HOUSTON – The legal battle over the remains of former slaves forced into convict labor camps that were discovered last February on a Fort Bend Independent School District construction site headed back to court Tuesday morning.
FBISD filed a motion asking a judge to overturn his November order appointing Richmond attorney Michael Elliott as a special independent investigator to the oversee the case.
The district claims his role is not necessary.
FBISD wants the judge to allow the district to rebury the remains elsewhere so construction can continue on the new technical center at Chatham Avenue and University Boulevard in Sugar Land. The district is constructing the James Reese Career and Technical Center, a $58 million state-of-the-art career and technology center that was approved by voters as part of a 2014 bond program.
"The center is scheduled to open in the fall of 2019. It will offer advanced courses providing career opportunities in agriculture and natural resources, architecture and construction, arts and audio video communications, culinary arts, cosmetology, education and training, information technology, law and public safety, manufacturing, transportation and logistics. Students will have access to dual credit courses and multiple opportunities to earn industry certifications while completing coursework at the center," the district said.
Associate Judge John Hawkins ordered the remains to be exhumed this past June. A team of archaeologists hired by the district exhumed the remains of 95 individuals over a four-month period. The remains are currently being kept in storage boxes awaiting reburial.
Texas law requires that the remains be reburied in a county, municipal or perpetual care cemetery.
"In October, the district and the city of Sugar Land agreed to a final resting place for the remains at the Old Imperial Prison Farm Cemetery, an existing city-owned and maintained cemetery that has a shared history with the land where the remains were discovered.
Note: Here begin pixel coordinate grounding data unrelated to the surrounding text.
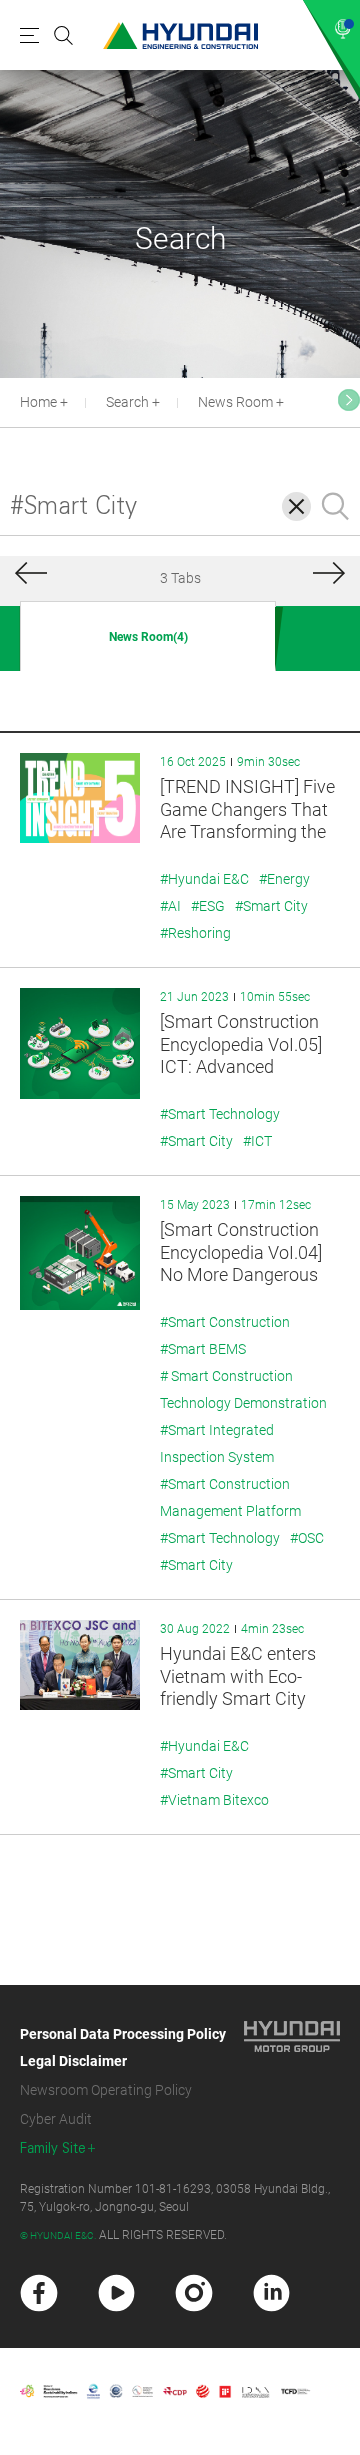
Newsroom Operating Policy (106, 2090)
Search (127, 402)
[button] (349, 400)
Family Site (53, 2148)
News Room (235, 402)
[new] (39, 2293)
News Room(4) (148, 637)
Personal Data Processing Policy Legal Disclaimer (123, 2047)
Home (38, 402)
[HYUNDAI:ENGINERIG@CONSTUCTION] (180, 35)
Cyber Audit (56, 2119)
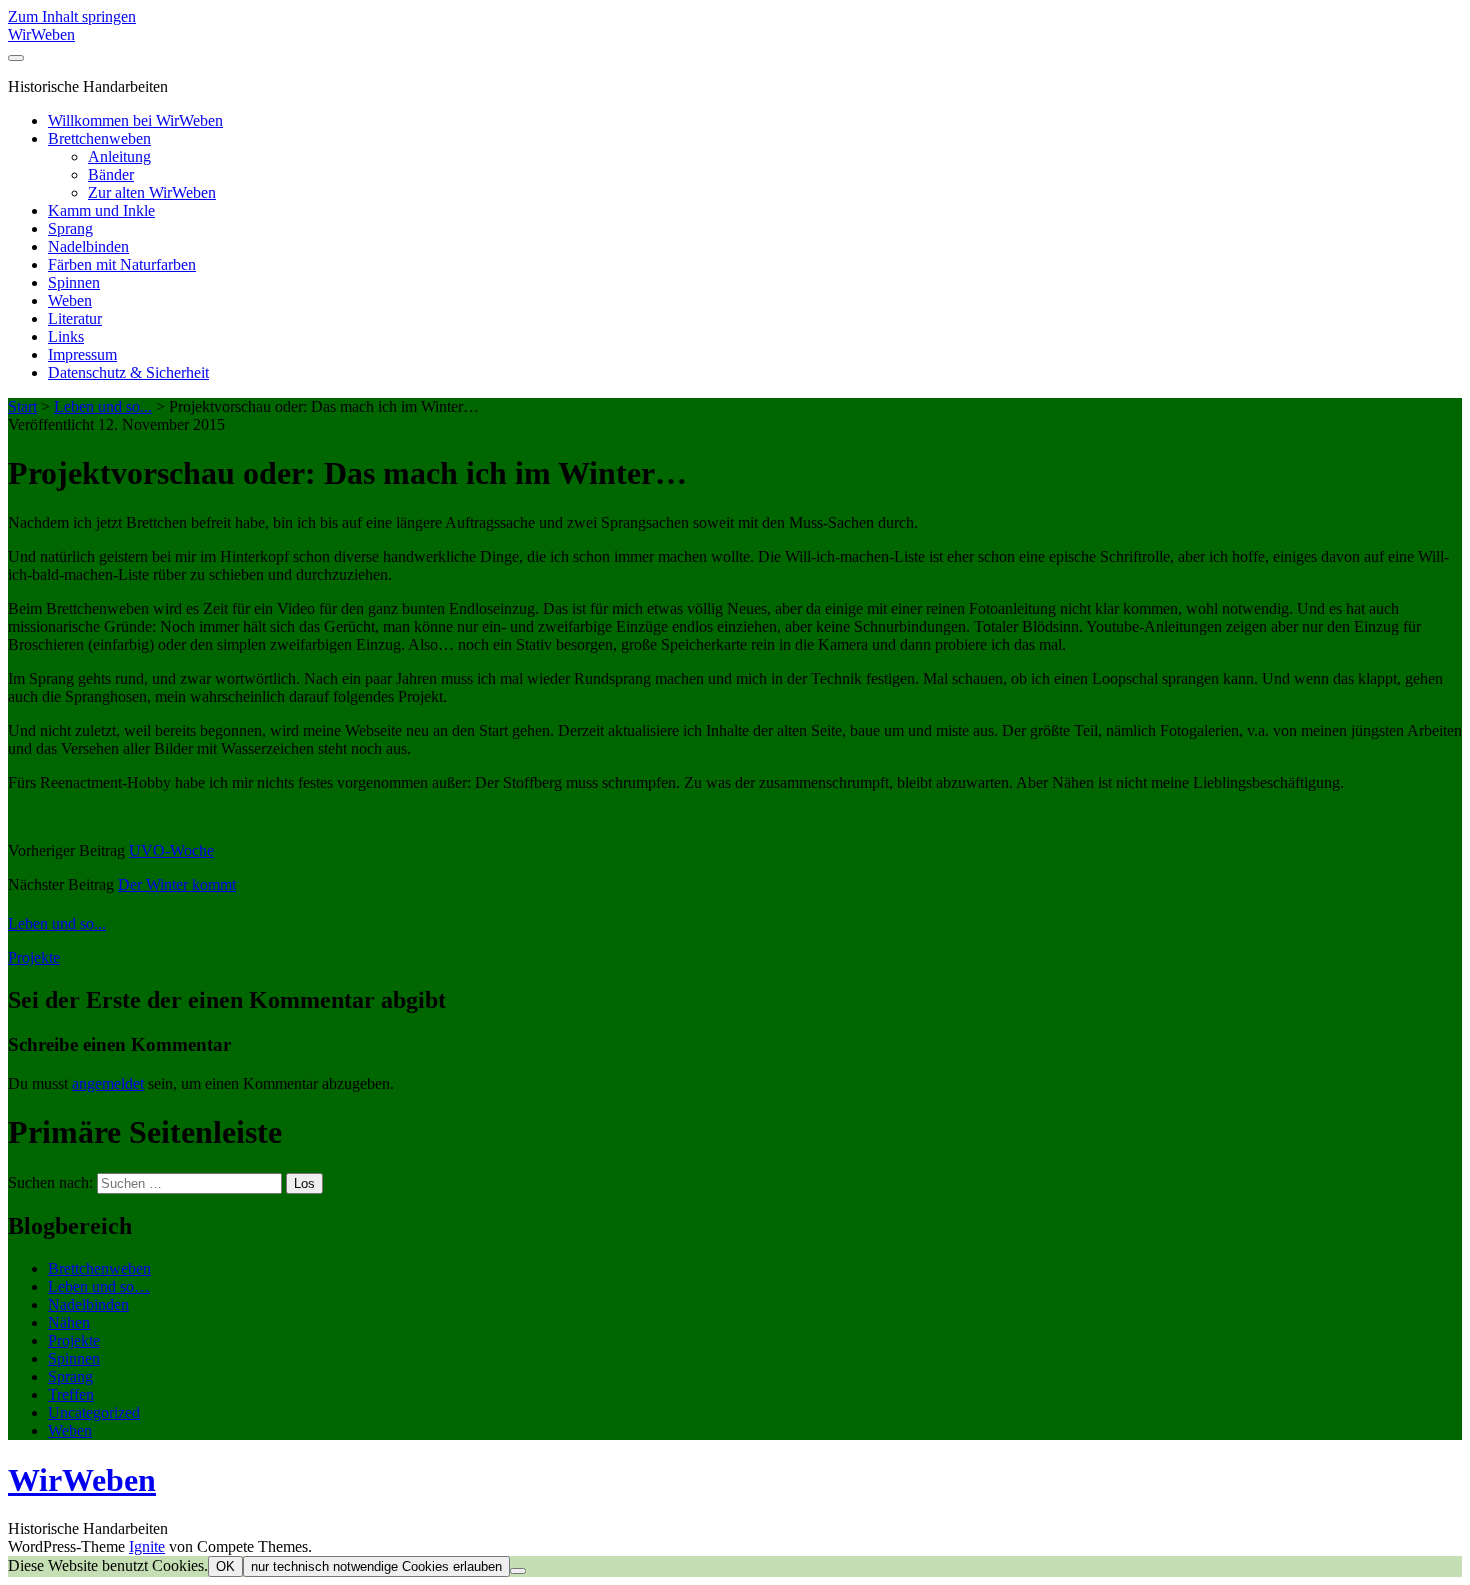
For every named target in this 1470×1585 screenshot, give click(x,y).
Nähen (69, 1322)
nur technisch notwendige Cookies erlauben (376, 1566)
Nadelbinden (88, 246)
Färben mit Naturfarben (122, 264)
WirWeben (41, 34)
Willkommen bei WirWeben (135, 120)
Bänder (111, 174)
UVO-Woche (171, 850)
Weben (70, 300)
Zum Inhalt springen (72, 16)
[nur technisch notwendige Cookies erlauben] (518, 1571)
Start (22, 406)
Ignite (147, 1546)
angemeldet (108, 1083)
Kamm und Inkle (101, 210)
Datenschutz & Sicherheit (128, 372)
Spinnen (74, 282)
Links (66, 336)
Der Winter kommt (177, 884)
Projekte (34, 957)
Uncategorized (94, 1412)
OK (225, 1566)
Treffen (71, 1394)
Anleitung (119, 156)
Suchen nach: (50, 1182)
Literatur (75, 318)
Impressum (82, 354)
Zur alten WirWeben (152, 192)
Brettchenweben (99, 138)
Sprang (70, 228)
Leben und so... (103, 406)
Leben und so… (99, 1286)
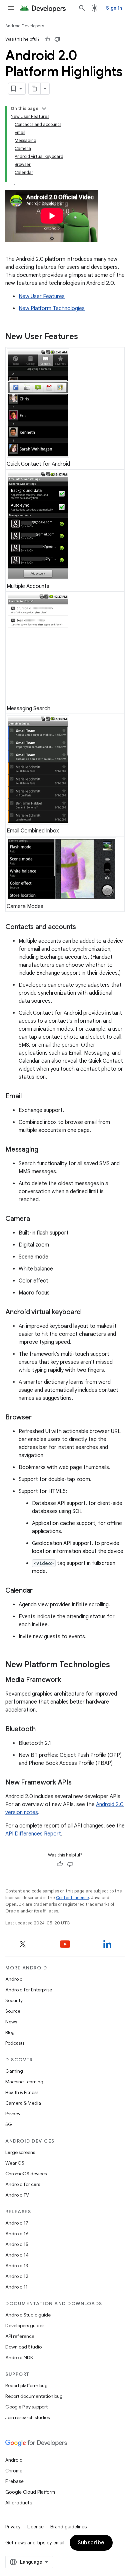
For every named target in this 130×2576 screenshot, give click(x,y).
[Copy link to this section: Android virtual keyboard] (87, 1312)
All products (18, 2503)
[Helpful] (47, 39)
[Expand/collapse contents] (44, 109)
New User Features (42, 296)
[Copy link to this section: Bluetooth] (42, 1730)
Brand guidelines (68, 2526)
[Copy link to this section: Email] (28, 1097)
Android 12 (16, 2276)
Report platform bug (26, 2385)
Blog (10, 2032)
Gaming (14, 2071)
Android (14, 1979)
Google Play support (26, 2407)
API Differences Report (33, 1833)
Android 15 (16, 2244)
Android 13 (16, 2266)
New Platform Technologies (52, 308)
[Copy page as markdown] (35, 88)
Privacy (12, 2114)
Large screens (20, 2152)
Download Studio (23, 2347)
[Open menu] (10, 8)
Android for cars (22, 2184)
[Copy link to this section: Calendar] (39, 1591)
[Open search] (82, 8)
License (35, 2526)
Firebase (14, 2481)
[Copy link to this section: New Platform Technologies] (116, 1665)
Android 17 (16, 2223)
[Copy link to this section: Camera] (36, 1219)
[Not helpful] (57, 39)
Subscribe (91, 2542)
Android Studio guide (28, 2315)
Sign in (114, 8)
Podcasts (14, 2043)
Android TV (17, 2195)
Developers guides (24, 2325)
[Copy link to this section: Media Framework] (67, 1680)
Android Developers (24, 26)
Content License (72, 1897)
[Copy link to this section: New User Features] (84, 337)
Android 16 (17, 2234)
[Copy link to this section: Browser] (38, 1418)
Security (14, 2000)
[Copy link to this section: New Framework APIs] (78, 1783)
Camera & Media (23, 2103)
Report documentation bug (34, 2396)
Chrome (13, 2471)
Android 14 (17, 2255)
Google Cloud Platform (30, 2492)
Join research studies (27, 2417)
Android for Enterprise (28, 1990)
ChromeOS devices (26, 2174)
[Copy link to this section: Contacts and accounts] (82, 927)
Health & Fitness (21, 2092)
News (11, 2022)
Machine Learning (24, 2082)
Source (12, 2011)
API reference (19, 2336)
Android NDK (19, 2357)
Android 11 (16, 2287)
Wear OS (14, 2163)
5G (8, 2124)
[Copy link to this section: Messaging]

Both the Texas Historical and Fort Bend County Historical commissions participated in the planning discussion and supported the District’s plan," the district said.
"I'm going to try to see that justice gets done in this case, whatever that may be," Elliott said after the hearing.
Community activists who attended today's hearing said they believe FBISD is trying to silence its critics.
"They want to maintain that master-slave relationship from 150 years ago and deny what the judge has ordered, allowing people to have a say, so who have an interest in this case," said Kofi Taharka, of the National Black United Front.
The judge is expected to rule on the motion in the next few days.
"If the court does not allow the bodies to be reburied at the city-owned cemetery, the center would have to be redesigned to a different area of the property. The cost to construct the redesigned center would add an additional estimated $18 million in costs to the $58 million bond project, which could push the project an estimated $25 million over budget," the district said.
Fort Bend ISD released the following response to Tuesday's hearing:
"Our District has a responsibility to our students, taxpayers, and the citizens who voted in support of this project to avoid the continuing delay and economic harm being caused to the taxpayers,” said FBISD Board President Jason Burdine. “The District and the City of Sugar Land reached an agreement to bury the remains in a city-owned cemetery in October.
"The only hold up now is that we need approval from the court. Further delay will leave the remains without a final resting place and will add millions of dollars of unbudgeted costs to the project. The District’s mission is to educate students. It is legally prohibited from operating a cemetery and we need the court to approve the plan to rebury the remains at the city cemetery without further delay.”